Digital distribution service

AppValley is an independent American digital distribution service operated and trademarked by AppValley LLC. It serves as an alternative app store for the iOS mobile operating system, which allows users to download applications that are not available on the App Store, most commonly tweaked "++" apps, jailbreak apps, and apps including paid apps on the app store.

== Legality ==
AppValley is among several services that violate enterprise developer certificates from Apple. The terms under which these are granted make clear that they are for companies who wish to distribute apps to their employees. AppValley uses these certificates to distribute software directly to non-employees, thereby bypassing the AppStore. AppValley's conduct had implications in U.S. sanctioned markets like Iran, Iraq, North Korea, Cuba, and Venezuela, which have all been subject to commercial sanctions.

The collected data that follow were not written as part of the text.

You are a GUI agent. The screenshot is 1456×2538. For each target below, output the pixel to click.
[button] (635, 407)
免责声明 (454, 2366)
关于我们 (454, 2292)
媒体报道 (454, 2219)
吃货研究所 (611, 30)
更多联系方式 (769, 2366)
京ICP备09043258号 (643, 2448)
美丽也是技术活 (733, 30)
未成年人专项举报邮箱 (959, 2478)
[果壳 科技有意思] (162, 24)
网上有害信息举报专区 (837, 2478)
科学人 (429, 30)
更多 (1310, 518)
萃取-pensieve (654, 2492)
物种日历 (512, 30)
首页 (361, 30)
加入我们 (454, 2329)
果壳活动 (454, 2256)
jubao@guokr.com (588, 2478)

Among the software offered by AppValley and other services is pirated software, including paid apps on the app store and premium versions of Instagram, Spotify, Pokémon Go, and others. For instance, AppValley distributes an ad-free version of the music streaming app Spotify even on the free tier.

== History ==
The website was founded in May 2017, releasing late that month with a very basic version of the app. There were less than 100 apps available for download at this time. On Jan 19, 2018, a new version dubbed AppValley 2.0 was released bringing dark mode, more categories, a search, and a much faster interface. On February 14, 2019, a Chinese partner "Jason Wu" allegedly took control of the main Twitter account and domain, causing the original AppValley developers to migrate to the domain app-valley.vip and the Twitter account handle @App_Valley_vip. As of September 2024, the app-valley.vip domain now redirects to appvalley.signulous.com. Today, AppValley continues to offer an alternative to Apple's App Store where app developers can publish their applications.

== Features ==
AppValley is a mobile app installer which can also support iOS version that can be installed and downloaded on the mobile or the devices of the people who wish to get access to many different applications available. AppValley also contains apps that have been modified or tweaked for user preferences, and allows the user to by pass national restrictions on the use of apps, without having to resort to jailbreaking. As of June 2, 2020, there are over 1300 apps available for download.